# Bibliothèque Itunes avec Apple TV Sans Ordinateur



## quadman1984 (4 Janvier 2014)

Bonjour, j'aurais voulu savoir si il y a moyen de diffuser mes vidéos que je possède sur mon time capsule et WD MyBookWorldEdition2 via l'apple TV. Mon problème est que je n'ai plus d'ordinateur. Il me faudrait un système qui fasse office de serveur avec un des deux disques réseaux ou il y a ma bibliothèques Itunes et que je puisse utliser mon Ipod ou Ipad pour regarder mes vidéos sur l'apple Tv


----------



## aurique (4 Janvier 2014)

Bonsoir, 

Si ton Apple TV n'est pas jaibreaké (donc pas une ATV 3), c'est impossible car le système de l'ATV a besoin de trouver un librairie Itunes connectée à un iTunes. 

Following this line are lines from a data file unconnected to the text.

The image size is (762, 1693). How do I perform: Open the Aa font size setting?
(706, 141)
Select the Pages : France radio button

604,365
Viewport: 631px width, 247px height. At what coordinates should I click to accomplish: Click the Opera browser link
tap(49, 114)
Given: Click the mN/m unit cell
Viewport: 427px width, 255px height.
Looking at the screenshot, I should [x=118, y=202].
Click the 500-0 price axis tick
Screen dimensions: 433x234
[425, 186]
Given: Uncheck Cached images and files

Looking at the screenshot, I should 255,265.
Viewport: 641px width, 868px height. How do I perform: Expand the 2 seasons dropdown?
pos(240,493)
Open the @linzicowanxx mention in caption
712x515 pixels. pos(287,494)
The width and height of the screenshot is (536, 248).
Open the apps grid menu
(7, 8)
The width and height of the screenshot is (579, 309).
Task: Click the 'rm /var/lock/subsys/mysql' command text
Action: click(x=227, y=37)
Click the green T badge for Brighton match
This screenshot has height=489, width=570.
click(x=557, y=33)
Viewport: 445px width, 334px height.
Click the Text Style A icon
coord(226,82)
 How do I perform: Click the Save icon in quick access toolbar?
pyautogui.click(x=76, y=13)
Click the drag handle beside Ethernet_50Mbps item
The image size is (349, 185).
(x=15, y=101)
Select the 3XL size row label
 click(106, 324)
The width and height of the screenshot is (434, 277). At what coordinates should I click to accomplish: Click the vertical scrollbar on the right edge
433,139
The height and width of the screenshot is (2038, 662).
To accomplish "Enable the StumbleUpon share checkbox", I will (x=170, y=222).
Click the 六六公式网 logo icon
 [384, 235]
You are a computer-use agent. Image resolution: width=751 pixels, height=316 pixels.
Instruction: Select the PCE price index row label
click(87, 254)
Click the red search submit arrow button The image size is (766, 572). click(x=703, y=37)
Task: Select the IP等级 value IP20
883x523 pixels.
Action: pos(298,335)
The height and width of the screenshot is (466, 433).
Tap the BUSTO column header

Par contre, et en exemple, tu peux faire ce que tu veux avec une WD TV Live à laquelle tu auras branché un disque dur externe avec tous tes films.


----------



## bolduran (4 Janvier 2014)

oui d'ailleurs si Apple pouvait nous pondre une time capsule avec itunes server intégré je serais le premier a l'acheter


----------